I mean, transplants, anti-bodies. We manufacture genes. We can produce birth ecto-genetically. We can practically clone people like carrots, and half the kids in this ghetto haven't even been inoculated for polio! We have established the most enormous, medical entity ever conceived and people are sicker than ever! WE CURE NOTHING! WE HEAL NOTHING! The whole goddamn wretched world is strangulating in front of our eyes. That's what I mean when I say impotent. You don't know what the hell I'm talking about, do you?...I'm tired. I'm very tired, Miss Drummond. And I hurt. And I've got nothing going for me anymore. Can you understand that?...And you also understand that the only admissible matter left is death.

Barbara: You have a familiar case of morbid menopause. It's hard for me to take your despair seriously, doctor. You obviously enjoy it so much.
Dr. Bock: Bugger off! That's all I need now is clinical insight. Some cockamamie 25 year-old acidhead is gonna reassure me about the menopause now!

Dr. Bock: What do you say, Miss Drummond?
Barbara: I expect you can call me Barbara... considering you ravished me three times last night... .
Dr. Bock: Three times?
Barbara: Oh, look at him pretending he didn't count. You were as puffed up as a toad about it. Punched a couple of holes in your crusade for universal impotence, didn't it? I think we're on first-name basis now.

Dr. Mead: For heaven's sake, William, you're gonna be in the hospital for two lousy days. What are you making such a fuss about?
William Mead: You're supposed to be a big wheel around here.
Milton Mead: There are no private rooms available. If they brought in Jesus Christ fresh off the cross, I couldn't get him a private room.

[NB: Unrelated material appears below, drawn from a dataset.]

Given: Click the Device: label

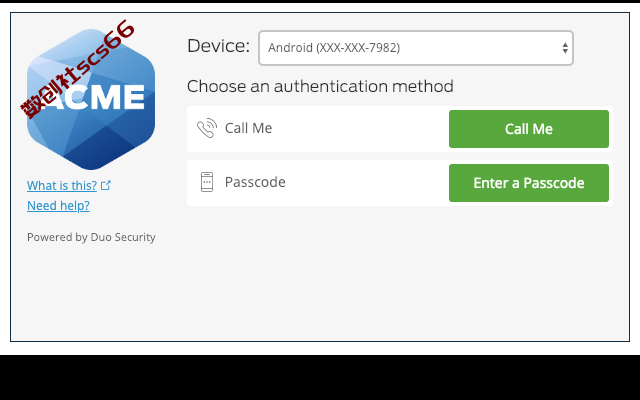Looking at the screenshot, I should 218,46.
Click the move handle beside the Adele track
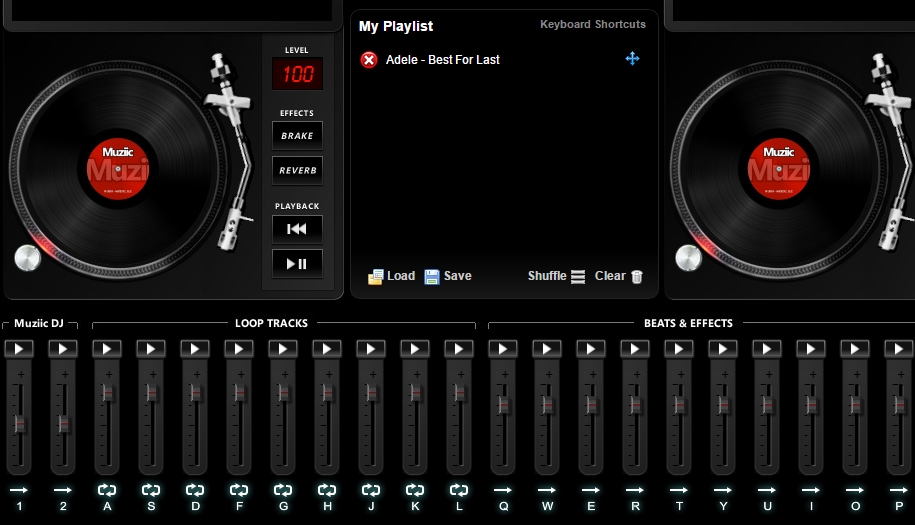The image size is (915, 525). point(632,59)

Barbara: We could really use you down there, you know there's a curiously high incidence of TB. You would be a doctor again, Herb. You would be necessary again. If you love me, I don't see what other choice you have?
Dr. Bock: What do you mean if I love you? I raped you in a suicidal rage, how do we get to love and children all the sudden?

Taglines[edit]

  • Behind the lab coat beats the heart of a man who's been pushed to the edge.
  • Madness, Murder and Malpractice.
  • Watch them operate!
  • I may be crazy, but I think I've operated on the wrong patient.